Tarihsel bir süreçle gelişen bu geçmişe yaklaşım, sanat ve kültürün, miras olarak ele alındığı bir yaşam biçimine yol açar. Bu anlamda Dersim sofrasının bazen inanç kapsamında kutsanması onun devraldığı kültürel miras yaklaşımına aittir. DERSİM halkı ‚ocağında’ milliyetlerin uzlaşmasını, halkların birliğini pişiriyor.
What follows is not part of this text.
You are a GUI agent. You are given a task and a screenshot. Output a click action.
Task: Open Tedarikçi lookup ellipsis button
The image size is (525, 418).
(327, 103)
Sabahın ilerleyen saatlerinde, sofrasındaki tatların damakta çıkardığı ses dalgaları dağların zirvesinden yükselen güneş ile sohbete dalarken o ‘şavak peyniri‘, bal, tereyağı ve diğer tüm yöresel yiyeceklerle aşk ı meşk ediyor.

Osmanlı mutfağının kapıları bir dönem Türklere ve Kürtlere  kapalıyken, Dersimde yaşayan insanlar çevreden Yaprak sarmayı, Köfteyi, Pirinci tanıyıp, komşularıyla yoğurt çanağına birlikte kaşık salladı. Onlardan devraldığı mutfak objelerinin çoğu aslını aşan kopya resimler gibi hala canlı duruyor hatıralarda.

DERSİM mutfağının ve damak tadının hafızaya kazınmış, hegemonik bir dili var. Basit sıradan yemekler dahi geleneksel kutlamalarda benzersiz bir tada dönüşüyor. Dersim, yıllardır büyük göç veren bir bölge olarak bilinir. Göç edilen ufkun sonundaki o coğrafyalarda ortaya çıkan çeşitliliğin gastronomik sonucu sadece Dersim sofrasını değil aynı zamanda oralara göç eden diğer halkarın da‚ ‘etnik’  bir kültür ve tahakkümünün ifadesi olarak yorumlanıyor. Gündelik yaşam yeni bir bağlamın ötesine geçerek kültürel kimlik fikrinin gelişmesine yol açıyor.